In fact MTNL has defaulted on payments to a number of banks from which it had earlier raised about US$664 million in debt, but is said to have borrowings of about US$938 million from banks and financial institutions, and total debt of a staggering US$3.8 billion.
Not surprisingly MTNL has suggest proposed a debt recast plan; this involves the payment of 40% of dues. Lenders have rejected this. However, it’s not clear how MTNL, which for years had a monopoly in fixed line connections in Delhi and Mumbai, will be able to find even these sums. The Economic Times news service suggests that MTNL lost customers rapidly in the fixed line and broadband segment when 4G arrived and doesn’t have the money to invest in its network.
It has issued some U$3.3 billion in bonds, which have unconditional government guarantees. However, the loans are not guaranteed. The government holds a 56% stake in MTNL, while the balance is held by the public.

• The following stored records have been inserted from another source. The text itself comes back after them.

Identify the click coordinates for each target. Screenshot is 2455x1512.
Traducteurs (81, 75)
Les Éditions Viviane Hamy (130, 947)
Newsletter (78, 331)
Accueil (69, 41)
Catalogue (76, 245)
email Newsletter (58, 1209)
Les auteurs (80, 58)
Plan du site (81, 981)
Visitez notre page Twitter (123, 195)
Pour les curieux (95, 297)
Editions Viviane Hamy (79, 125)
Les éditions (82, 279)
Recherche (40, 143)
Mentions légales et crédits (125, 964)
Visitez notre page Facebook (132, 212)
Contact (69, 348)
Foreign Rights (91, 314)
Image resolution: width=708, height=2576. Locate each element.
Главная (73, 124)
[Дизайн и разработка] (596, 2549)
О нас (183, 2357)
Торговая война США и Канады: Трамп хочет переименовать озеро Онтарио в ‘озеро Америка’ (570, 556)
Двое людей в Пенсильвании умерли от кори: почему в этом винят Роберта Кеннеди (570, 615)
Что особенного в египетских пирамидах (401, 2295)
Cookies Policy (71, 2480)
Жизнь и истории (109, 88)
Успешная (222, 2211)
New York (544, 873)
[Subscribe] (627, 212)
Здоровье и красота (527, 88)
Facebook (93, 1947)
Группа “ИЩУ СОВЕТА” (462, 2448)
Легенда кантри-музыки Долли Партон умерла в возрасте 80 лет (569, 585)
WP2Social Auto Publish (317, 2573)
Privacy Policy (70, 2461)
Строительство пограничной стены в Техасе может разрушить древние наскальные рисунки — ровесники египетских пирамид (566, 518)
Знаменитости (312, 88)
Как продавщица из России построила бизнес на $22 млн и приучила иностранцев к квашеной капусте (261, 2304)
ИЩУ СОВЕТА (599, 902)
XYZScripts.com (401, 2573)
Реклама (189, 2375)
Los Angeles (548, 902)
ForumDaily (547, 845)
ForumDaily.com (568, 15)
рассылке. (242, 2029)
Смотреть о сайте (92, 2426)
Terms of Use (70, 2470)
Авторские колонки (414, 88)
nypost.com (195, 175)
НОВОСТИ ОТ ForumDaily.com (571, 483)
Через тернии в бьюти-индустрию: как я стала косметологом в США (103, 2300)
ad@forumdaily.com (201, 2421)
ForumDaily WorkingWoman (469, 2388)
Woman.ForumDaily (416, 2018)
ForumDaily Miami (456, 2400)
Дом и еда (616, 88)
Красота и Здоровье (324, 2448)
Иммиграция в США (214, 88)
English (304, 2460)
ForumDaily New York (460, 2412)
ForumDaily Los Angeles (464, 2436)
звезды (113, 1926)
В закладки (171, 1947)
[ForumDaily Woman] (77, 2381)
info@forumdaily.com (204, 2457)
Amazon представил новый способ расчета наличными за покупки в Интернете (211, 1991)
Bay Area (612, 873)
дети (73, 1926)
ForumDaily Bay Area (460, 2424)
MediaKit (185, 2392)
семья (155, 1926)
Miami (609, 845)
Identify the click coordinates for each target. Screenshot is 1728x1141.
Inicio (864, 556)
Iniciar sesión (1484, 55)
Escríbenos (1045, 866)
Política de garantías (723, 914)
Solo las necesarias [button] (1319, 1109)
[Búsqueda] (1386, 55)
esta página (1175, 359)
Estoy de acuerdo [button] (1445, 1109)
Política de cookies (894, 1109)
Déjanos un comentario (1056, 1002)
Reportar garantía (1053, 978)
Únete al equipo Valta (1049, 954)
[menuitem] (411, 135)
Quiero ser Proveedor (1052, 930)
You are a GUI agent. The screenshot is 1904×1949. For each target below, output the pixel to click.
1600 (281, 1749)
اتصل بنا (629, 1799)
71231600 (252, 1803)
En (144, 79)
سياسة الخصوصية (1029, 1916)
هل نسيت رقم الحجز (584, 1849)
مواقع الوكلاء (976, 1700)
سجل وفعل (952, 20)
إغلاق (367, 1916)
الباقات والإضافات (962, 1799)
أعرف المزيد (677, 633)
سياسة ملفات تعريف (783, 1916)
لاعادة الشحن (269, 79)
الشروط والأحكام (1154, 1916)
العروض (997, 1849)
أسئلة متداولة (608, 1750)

To improves the fortunes of MTNL and the much bigger state-owned company BSNL, the government has proposed rolling out 4G services, growing the telecom network, and de-stressing balance sheets. BSNL is apparently handling the operations of MTNL and so will launch the 4G spectrum allocated for MTNL in Delhi and Mumbai. Whether that means MTNL will continue or BSNL will absorb all its operations is not clear.
There is the possibility of MTNL monetising surplus land and building assets which the government wants it to do, but this has been a slow process and, given the extraordinary level of MTNL's debt, will it be enough?